In 2003, Woodford published an equation-laden book titled “Interest and Prices: Foundations of a Theory of Monetary Policy” (Princeton University Press). It has come to be known as the bible of modern monetary economics, San Francisco Fed President John Williams says. He has a joke he likes to tell about Woodford that shows how eager central bankers are to embrace the ideas he advocates. Williams compares himself to an Olympic gymnast who works hard on a routine, performs it well in competition and sticks the landing. Woodford is the judge, holding up his score: a seven. He tells the gymnast Williams, “You did a good job, but you’re not quite where you need to be.”
That’s more or less what Woodford says about recent Fed actions. He welcomes the Fed’s intention to taper off its purchases of Treasury securities and mortgage debt, though he says the central bank could be clearer about the rationale.
“As the Fed’s balance sheet gets bigger, the bar to justify additional purchases does start getting higher,” Woodford says. “This could have been made clearer from the beginning, avoiding confusion about the significance of tapering now.”

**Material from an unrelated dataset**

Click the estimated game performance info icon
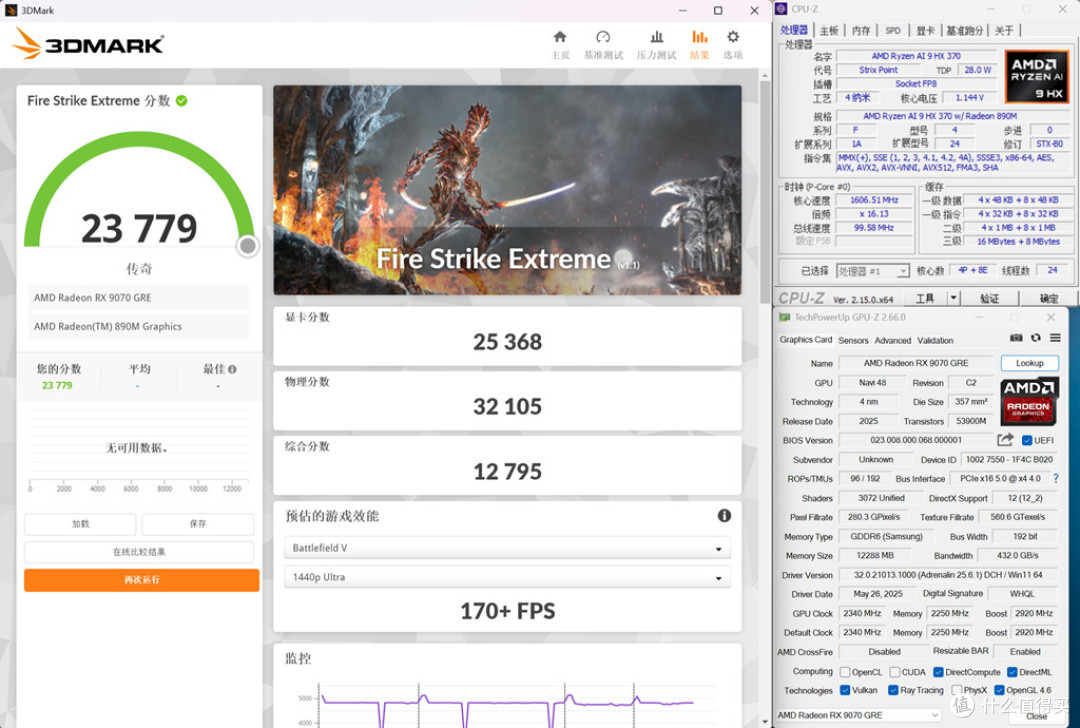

While saying that the Fed’s current guidance on interest rates is a “significant improvement,” Woodford sees problems with tying the policy to progress on reducing joblessness. As unemployment falls toward 6.5 percent, the Fed will be forced to explain what it will do, especially if, as Woodford suspects, it doesn’t want to raise rates at that time.
He says the Fed should adopt a broader goal: returning total economic output — nominal gross domestic product, in economist parlance — back to the trend it would have been on if the recession hadn’t occurred.

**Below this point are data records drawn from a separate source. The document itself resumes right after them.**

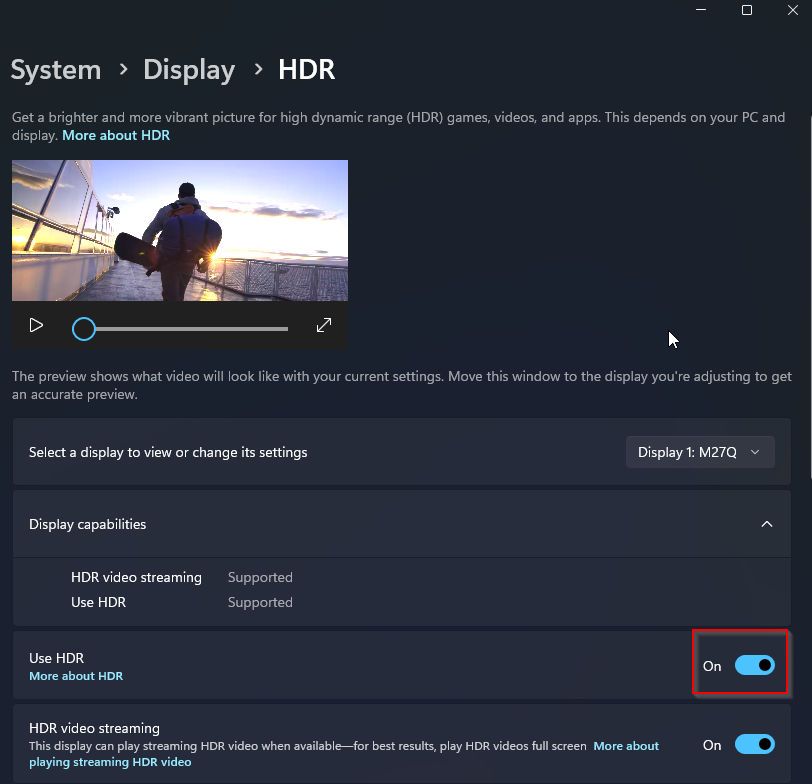Viewport: 812px width, 784px height.
Task: Expand the preview video to full screen
Action: (323, 326)
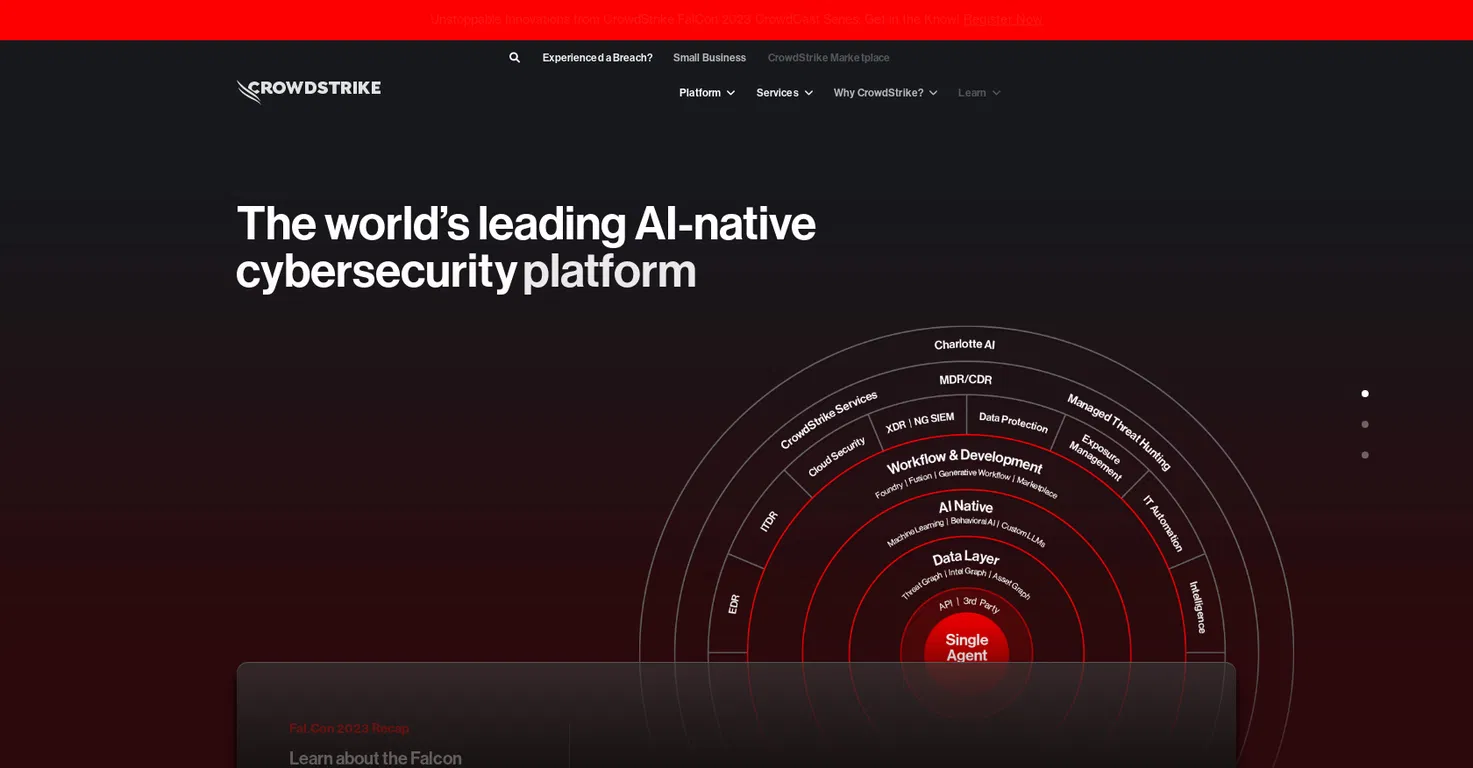Screen dimensions: 1473x768
Task: Open the Small Business menu link
Action: tap(709, 58)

In Europe, Draghi said on July 4 that the ECB expects to keep its key interest rate where it is now, at 0.5 percent or lower, for “an extended period of time.” That was a step toward Woodford’s monetary formula.

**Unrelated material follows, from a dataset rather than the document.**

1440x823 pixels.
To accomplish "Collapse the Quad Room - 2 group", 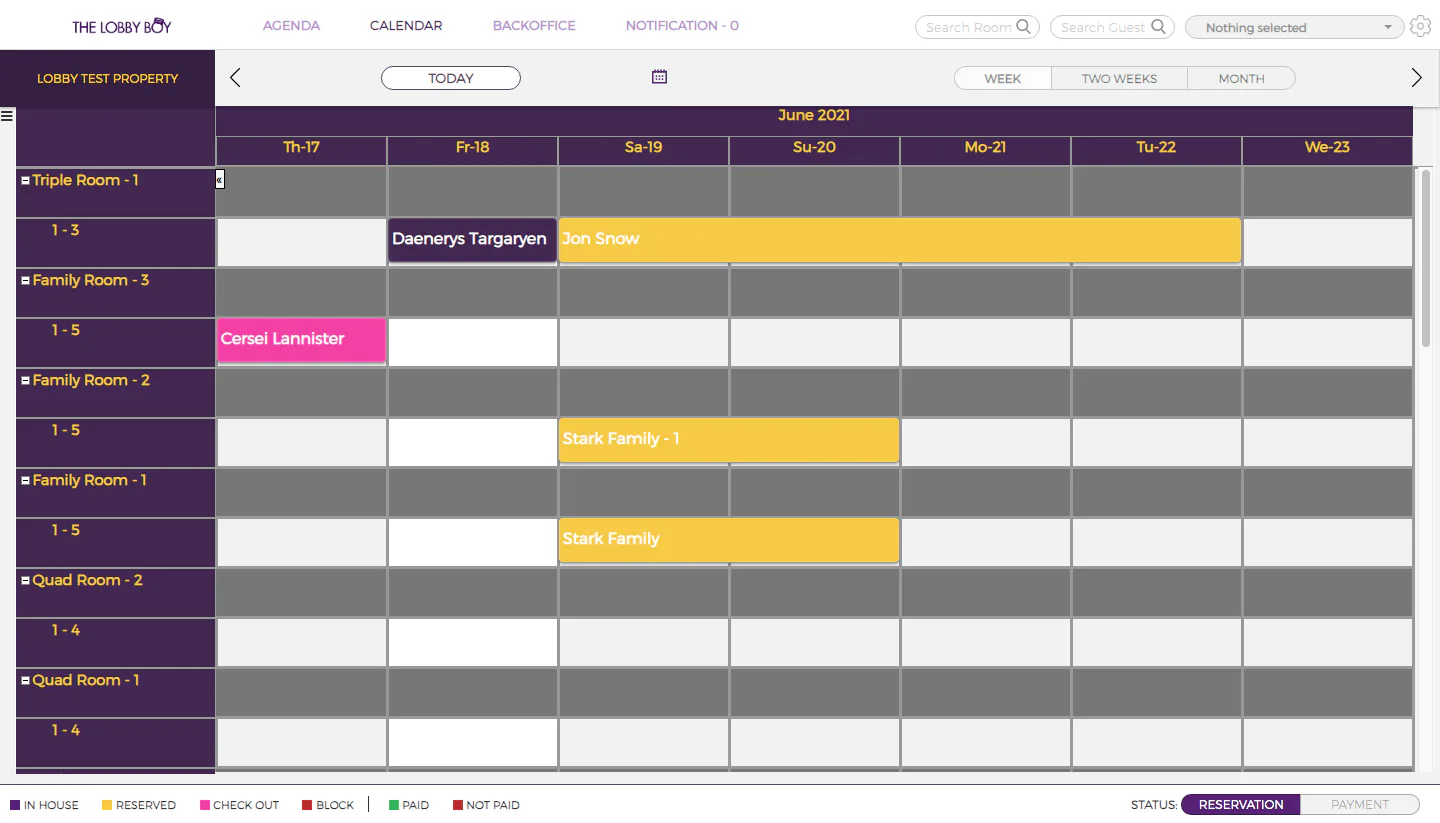I will pos(26,581).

And in the U.K., when Carney testified to Parliament in February, after being selected to become the next governor of the Bank of England, he invoked the academic. Defending the use of central bank interest-rate commitments, he referred his questioners to Woodford’s Jackson Hole paper in particular. In early August, Carney committed the central bank to keeping interest rates at a record low until unemployment reaches 7 percent.
Even Japan, the case study on the minds of the Princeton thinkers more than a decade ago, has taken some of Woodford’s advice. The strategy Bank of Japan Governor Haruhiko Kuroda began in April, as the government seeks to remedy what’s now a quarter century of sputtering growth, combines Bernanke’s recommended asset purchases with the type of communication Woodford favors, a pledge to push inflation to 2 percent.
Woodford is about as close to the world’s monetary powers as one can be from a seat in academia. Bernanke referred to him as a friend while explaining, at a September 2012 press conference, that Woodford’s research shows how forward guidance can be the central bank’s most powerful tool once rates have been cut to near zero.
Woodford says he doesn’t get much opportunity these days to talk to Bernanke, as the Fed chairman is surrounded by security and watches his every word. In the calm of his office on the Columbia campus, Woodford says he’s happy as an academic and doesn’t covet a policy-making job.
“Having the ability to be an outside critic and have an outside stance is one that I enjoy a lot,” he says.